Resensi Buku Bukavu Karya Helvy Tiana Rosa
Delapan belas cerpen yang digarap dalam rentang tahun 1992-2005 disajikan dengan bagus oleh Helvy dalam kumpulan ini. Cerpen-cerpen tersebut sebagian diantaranya pernah dimuat di berbagai media atau mendapatkan penghargaan. “Jaring-Jaring Merah” sebagai contoh, terpilih sebagai salah satu cerpen terbaik majalah Horison dalam satu dekade (1990-2000). “Lelaki Kabut dan Boneka”, mendapat penghargaan Pena Award sebagai Kumpulan Cerpen Terpuji (2002). Tidak diragukan lagi, Helvy memang seorang yang piawai memotret fenomena sosial di sekitar menjadi sebuah karya yang bagus.
Beragam tema dipaparkan dalam kumpulan cerpen ini. Dari semuanya
itu, rupanya tema kemanusiaan dengan kompleksitas permasalahannyalah yang lebih
mendominasi. Peperangan, konflik antar etnis, tragedi kemanusiaan, masalah bencana,
dan sebagainya. Di tangan Helvy, tema yang “sulit” dan sensitif seperti masalah
disintegrasi, konflik antar etnis dapat diselesaikan dengan bijak, sebagian
diselesaikan dengan metafor yang cerdas.
“Ze Akan Mati Ditembak” misalnya, dikisahkan seorang pemuda pribumi
Lorosae yang resah dan gelisah oleh bermacam bentuk kerusuhan di tanah
kelahiran yang dicintainya. Cerita ini berlatar saat warga Timor-Timur terpecah
menjadi dua: pro integrasi dengan Indonesia, dan pro kemerdekaan. Pada masa itu
digambarkan banyak sekali pertumpahan darah, Timor menjadi Ombak Merah! Hanya ada
dua pilihan yang ditawarkan: mengungsi atau tetap bertahan. Bagi pemuda kampung
delapan belas tahun seperti Ze, harusnya Lorosae dibelah menjadi dua, dia hanya
tak ingin melihat darah tumpah. Ia hanya menginginkan kebenaran, keadilan, dan
kedamaian. Bukan perpecahan, kepedihan, atau kekacauan.

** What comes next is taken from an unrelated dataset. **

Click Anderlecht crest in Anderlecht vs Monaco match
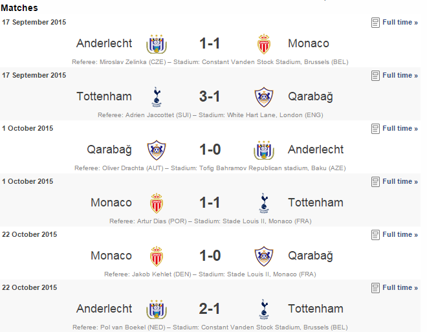This screenshot has width=427, height=332. coord(157,44)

Akhir kisah Ze, pada saat kekacauan telah mencapai puncaknya, saat
mulai berdatangan tentara kulit putih INTERFET, melintaslah para pahlawan
Lorosae yang menyanyikan mars-mars perjuangan di bayang-bayang Ze. Hanya
bayangan, dan suara-suara yang perlahan sirna. Ze sendiri akhirnya tewas
tertembak tentara kulit putih. Namun, pada saat terakhirnya itu, Ze justru
merasakan kedamaian, kenyamanan. Ia merasa Lorosae mendekapnya begitu erat.
“Aku Ze. Akulah Lorosae!” teriaknya.
Sedangkan dalam “Kivu Bukavu”, semakin menunjukkan kepiawaian Helvy
sebagai seorang pendongeng ulung. Cerpen ini mengangkat pertikaian
berkepanjangan antara suku Tutsi –yang berasal dari Rwanda- dan suku Hutu. Dengan
metafor sebuah danau yang indah, yang bahkan begitu dipuji-puji oleh Hemingway
tahun 1957, dan perlahan keindahan itu mulai sirna berganti menjadi sesuatu
yang begitu kotor, banyak tubuh-tubuh kaku yang sakit dan lapar di sekitarnya,
puluhan orang tewas menenggelamkan diri di dalamnya karena tak kuat menahan
derita, sampah-sampah kotor yang mengambang, dan sebagainya; keresahan kivu
pada dasarnya adalah keresahan umat manusia yang mempunyai nurani. Dalam diri
manusia yang terdalam, pastilah menginginkan kedamaian. Hingga saat kivu
menjerit, “Tak bisakah Suku Tutsi dan
Hutu bersahabat sebagaimana persahabatanku dengan mentari, rembulan dan awan?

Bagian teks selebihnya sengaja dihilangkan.